[start Provided text]

Also by the third inning, Taijuan Walker had thrown two perfect innings. That, however, is where threes stopped being relevant. The Mets would have to move on to a second pitcher because Walker, whose knee gave him trouble in Spring Training, left with shoulder irritation. You’re familiar with the phrase “shoulder irritation”. It resides in that same instantly repeatable section of the baseball dictionary where a couple of weeks ago a million Mets fans simultaneous turned to define “scapula”. Now the secret words were shoulder irritation. Find cause to say it aloud and lose a starter for at least the rest of the night.

To our rescue came David Peterson, good-looking young pitcher from two years ago, less good-looking last year, reborn in the moment as a brilliant piggyback reliever. Peterson — who Ubered over from the taxi squad when Edwin Diaz went on bereavement leave — jumped on the back of Walker’s two zeroes and totaled four of his own. The Mets were up, 4-0, by the middle of the seventh, with James McCann having stolen everybody’s commodity, an insurance run. A catcher should get to do that now and then. After he ran the bases with tempered abandon and was rewarded for his efforts, James returned to his main job of catching pitching. The Mets were on their third pitcher at this point, Trevor May. May and McCann, a vaudeville team in the making if I’ve ever heard one, had their act together.

Formidable four-run Met lead. Largely faultless Met pitching. All that was left to do was take a generous sip of water and see how the game turned out.

(Excuse me while I wipe my desktop monitor dry.)

Trevor May stuck around to start the eighth. Apparently, he hadn’t stuck around for a second inning of work in all of 2021 when he pitched a lot, but always within the confines of one inning. Was it the right call? It’s hard to say, because May, after walking redemption-seeking Bohm, had to vacate the mound so as not to make his teammate Taijuan feel so all alone in injury purgatory. Trev & Tai: not as fun a combo as May & McCann, since the hurlers’ two right arms were linked in discomfort. Trevor’s deal was described as arm fatigue. It’s tired from not enough Spring Training, he suggested later. Not a big deal, he guessed. Walker didn’t think his situation was all that alarming, either. Pitchers know themselves until they don’t. Let’s hope they both feel swell, they both have MRIs that confirm best-case scenarios and neither finds himself grouped with Jacob deGrom in the one context where a pitcher wouldn’t crave the honor of Jake’s company. This here IL ain’t big enough for every Met arm in creation.

It’s not that you can’t have too much pitching. It’s that you can have too many innings. Based on recent samples, the eighth seems like an ideal one to eliminate. Sunday’s eighth yielded three Nationals runs. Monday’s eighth provided the Phillies with five. The math for a team that had scored two on Sunday and four on Monday would prove punishing. May to Joely Rodriguez to Seth Lugo added up to a 5-4 deficit not to be overcome when the Mets faced old acquaintance (I’d hardly call him a friend) Brad Hand. They’re on a two-game losing streak after riding a three-game winning streak. That cackle in the distance belongs to beleaguered Alec Bohm, proprietor of the last laugh until the next grounder flummoxes him.

3 comments to Who’s a Bohm?

  • Greg Mitchell

    Another Bucking loss. Hey, Buck, they count as much in April as September! Once again he inserts guy from very back of pen into THE key spot of game. He had Lugo, Smith and Ottavino to get 6 outs, even Reid-Foley. Hey, Castro would have been nice there–instead they made panic move last week for bad lefty who also had bad spring…after refusing, with all that dough, to sign a lefty in winter. Brad Hand looks pretty good…of course, Lugo was awful but can’t know how inning might have played out (or with Lugo closing to start the 9th)….

  • Seth

    And it makes Sunday’s decision to remove Carrasco after 5-2/3 even more tragic. Go and get em tomorrow, eh? What if tomorrow is also a disaster? Why not play for today? I do not understand 2022 baseball.

  • Eric

    With all the lauded acquisitions, it was widely noted that the bullpen was once again neglected.

    Apparently the venerable Showalter isn’t any more of a magician with suspect bullpens than Rojas or Calloway were.

[end Provided text]
[start Excerpted records]

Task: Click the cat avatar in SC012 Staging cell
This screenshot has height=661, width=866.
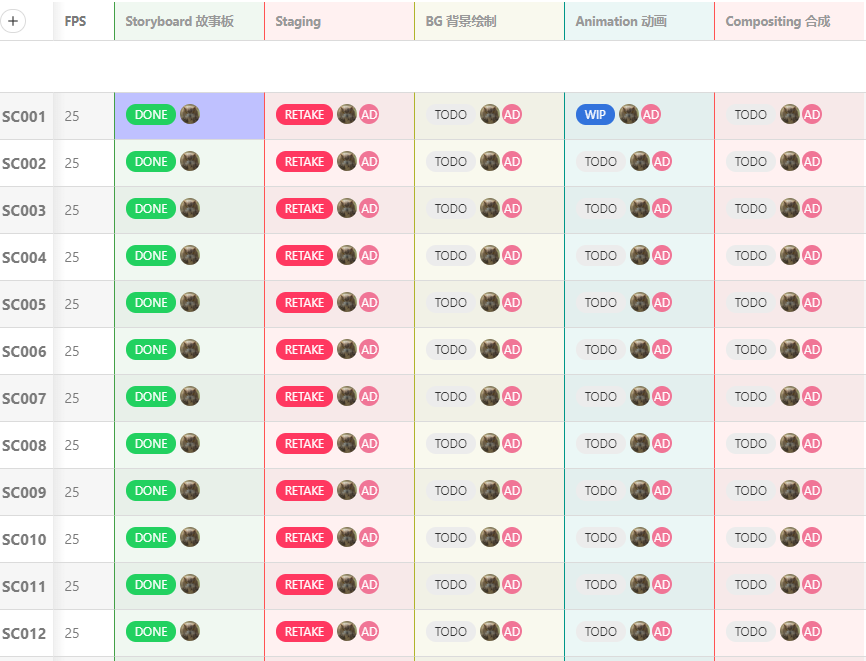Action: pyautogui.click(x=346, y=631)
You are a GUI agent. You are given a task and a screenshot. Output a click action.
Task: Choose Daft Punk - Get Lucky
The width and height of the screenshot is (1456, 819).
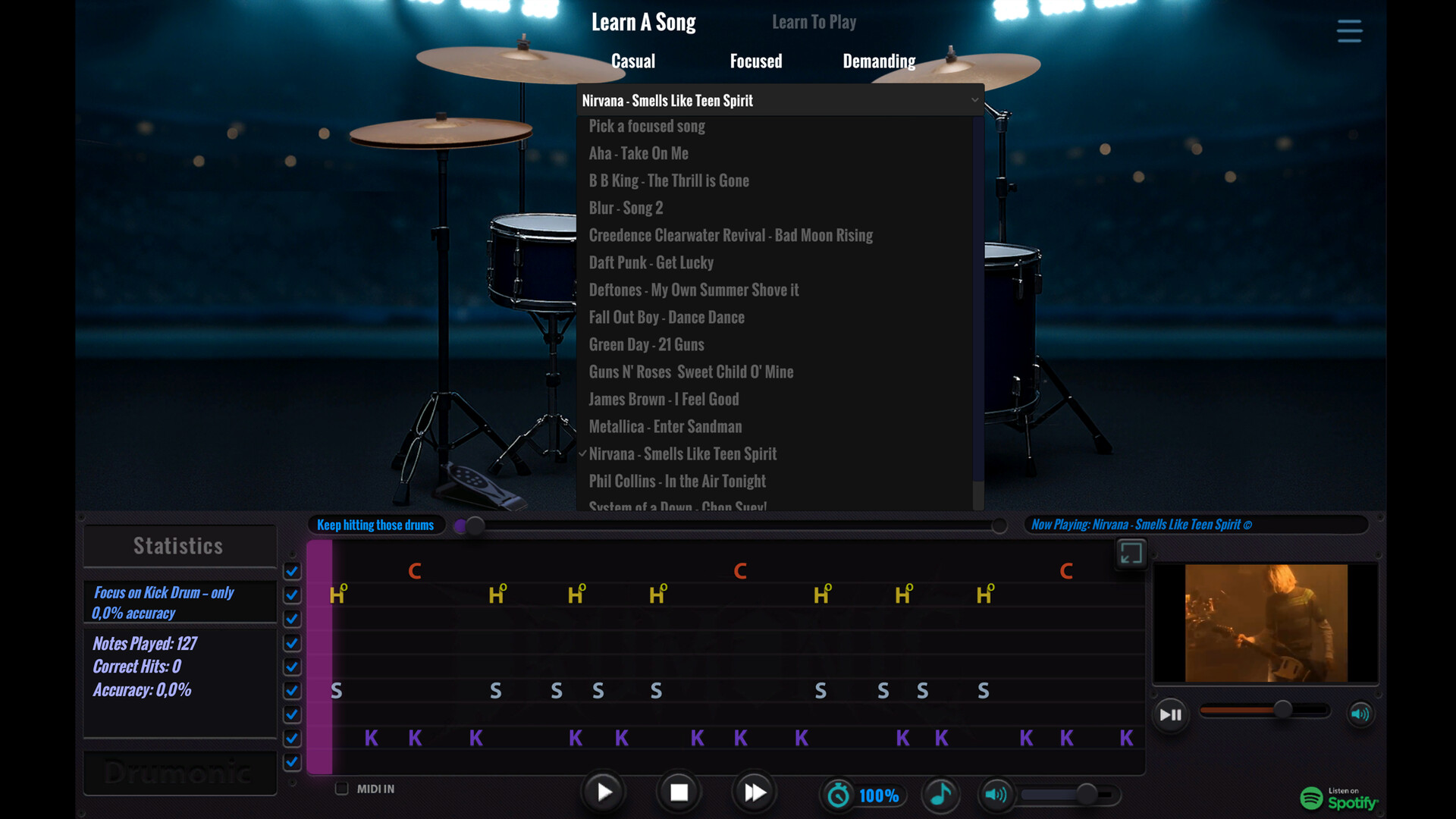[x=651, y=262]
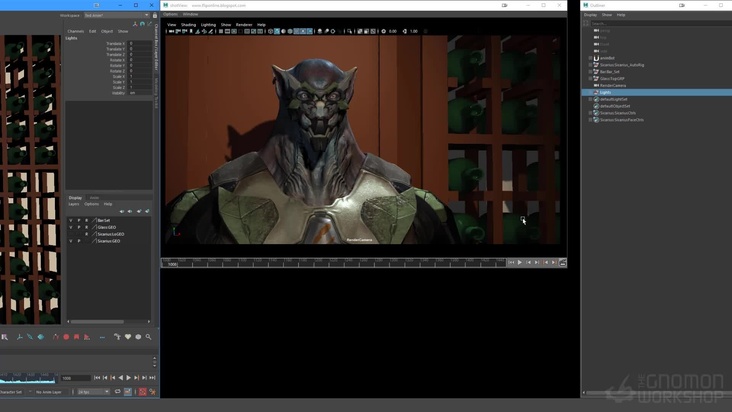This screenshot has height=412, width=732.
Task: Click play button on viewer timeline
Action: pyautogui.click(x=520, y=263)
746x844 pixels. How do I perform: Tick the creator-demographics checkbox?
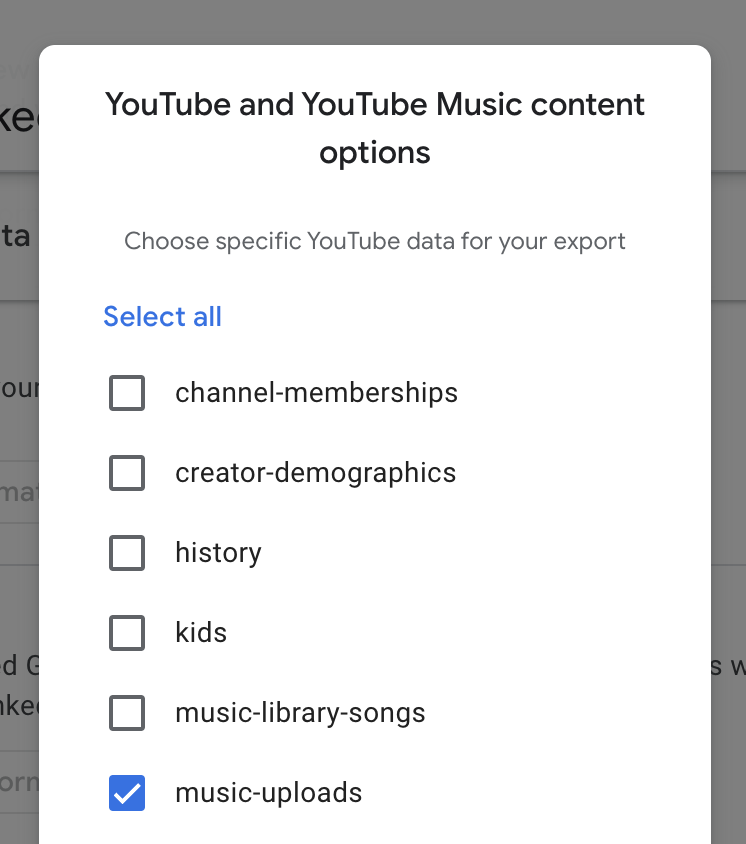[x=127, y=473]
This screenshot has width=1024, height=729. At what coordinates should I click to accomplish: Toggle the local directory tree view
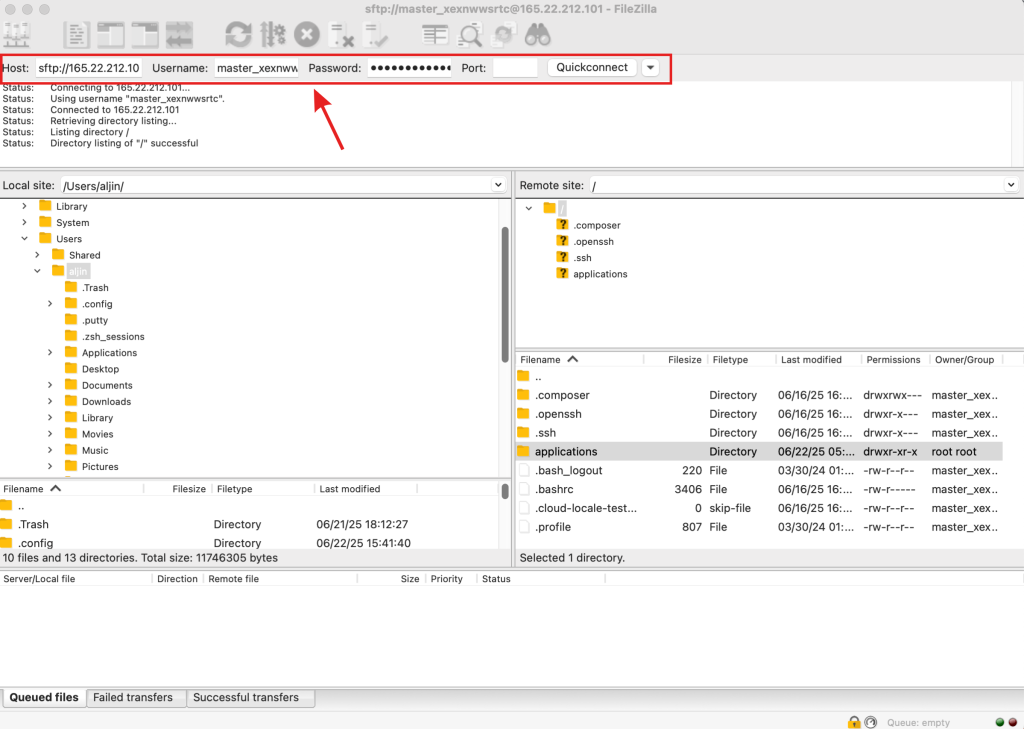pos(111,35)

[end Excerpted records]

_Instructions to follow:_ Reproduce the passage of the Mets game recap from "And it makes" to "once again neglected.", keeping its wording unchanged.

_Reply:_
And it makes Sunday’s decision to remove Carrasco after 5-2/3 even more tragic. Go and get em tomorrow, eh? What if tomorrow is also a disaster? Why not play for today? I do not understand 2022 baseball.

  • Eric

    With all the lauded acquisitions, it was widely noted that the bullpen was once again neglected.